**Source document:**

• • • • • • •

Leverage, as measured by debt-to-EBITDAX, was 3.5x at the end of the quarter, a slight improvement from 3.7x at year-end. As I mentioned before, we still have some work to do and are actively pursuing multiple initiatives to monetize certain assets and use those proceeds to reduce debt. We're working diligently to negotiate these asset sales, and we expect these efforts to yield meaningful progress toward achieving our leverage targets. Our near-term objective is to have leverage below 3x. And our longer-term objective is to maintain leverage closer to 2x.
In summary, our focus is on converting consistent drilling success into tangible shareholder returns. From a financial point of view, a cost-effective, resilient capital structure is the foundation to those efforts. Drilling success achieved with Range's existing inventory when coupled with safe, efficient operations and rigorous capital management, we believe, will yield predictable and growing cash flow. Range's deployment of future cash flow, whether into drilling, debt repayment or returning cash to shareholders, will vary over time, but it will be underpinned by a disciplined, thoughtful allocation process.
Jeff, back to you.
Jeffrey L. Ventura - Chairman, President & CEO
Operator, let's open it up for Q&A.
Operator
(Operator Instructions) And the first question comes from Bob Morris with Citi.
Robert S Morris - MD and Senior U.S. Oil and Gas Exploration and Production Analyst
My first question is for Dennis. You mentioned that the higher unit operating cost is partly timing related on the water hauling side. But where are you seeing some cost pressures? Because you mentioned equipment leasing also being higher in the quarter. So what is -- for Range, where are you seeing some cost pressures or tightness in the system?
Dennis L. Degner - SVP of Operations
Yes. Great question, Bob. What we're really seeing in some regards is really working off some of the water hauling from really the fourth quarter wells that we turned in line that really were part of our success story toward the end of the year and that production is now carried into the first quarter. But we really haven't seen a lot of cost pressures; it's really more just service-related versus unit cost.
Robert S Morris - MD and Senior U.S. Oil and Gas Exploration and Production Analyst
Okay. And then my second question is for Jeff, and Jeff, I know this year you're going to be focused on filling your firm transportation capacity or have your final pipeline project online. You talked before about the 5-year plan at the end, if you wanted to be able to hold production flat than 3.5 Bcf per day. But beyond this year after filling your capacity, as you look at look at where oil prices are and the ramp and associated production in places like the Permian basin, what would it take or at what point might you consider holding production flat sooner? Or if you were to choose to do so beyond this year, given your valuation, just look into somehow return capital to shareholders rather than continuing to grow? Does that ever come into the thought process or is something you would contemplate?

• • • • • • •

**Exercise task A:**
Write out the part of the earnings call transcript from "Dennis L. Degner" to "versus unit cost.".
**Exercise task B:**
Answer these questions from the earnings call transcript:
(i) What was leverage, measured by debt-to-EBITDAX, at the end of the quarter?
(ii) What is Dennis L. Degner's title?
(iii) Which firm is Bob Morris with?
**Exercise task C:**
Continue the earnings call transcript from the point where it ends.

**Dataset section:**
• • • • • • •

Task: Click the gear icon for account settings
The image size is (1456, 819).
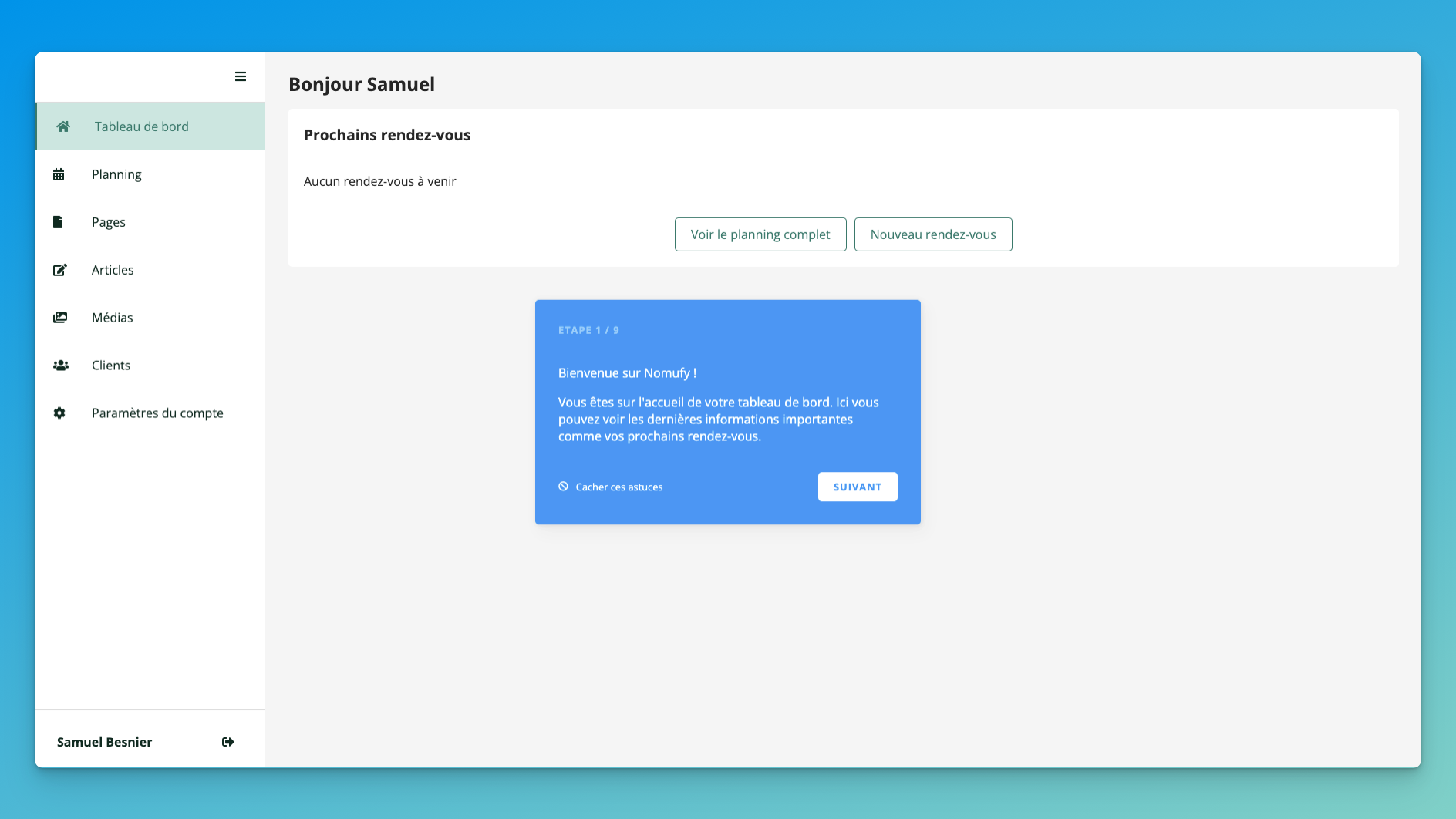Action: (x=59, y=413)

• • • • • • •

**Exercise result A:**
Dennis L. Degner - SVP of Operations
Yes. Great question, Bob. What we're really seeing in some regards is really working off some of the water hauling from really the fourth quarter wells that we turned in line that really were part of our success story toward the end of the year and that production is now carried into the first quarter. But we really haven't seen a lot of cost pressures; it's really more just service-related versus unit cost.

**Exercise result B:**
(i) 3.5x
(ii) SVP of Operations
(iii) Citi

**Exercise result C:**
Jeffrey L. Ventura - Chairman, President & CEO
Yes. I think we'll constantly look at what's the optimum way for Range to operate and do the best job we can for our shareholders over that 5-year period. And we'll look at all the different sensitivities and things that are out there, what happens to gas prices, oil prices and NGL prices. And go back to some of our commitments are -- to spend within cash flow, we'll have a lot more flexibility post '19 when we fulfill those commitments. So we'll look at all those things. The good news is we have high-quality assets and we have the ability and flexibility to do multiple things. So we'll be looking at all those different sensitivities.
Operator
And your next question comes from the line of Brian Singer of Goldman Sachs.
Brian Arthur Singer - MD & Senior Equity Research Analyst
Can you give a bit more color on the asset sale process? And how you weigh the need to delever versus [de-free] cash flow given up from assets being sold? Or are there -- is there a middle ground of delevering the assets that don't actually generate much free cash flow?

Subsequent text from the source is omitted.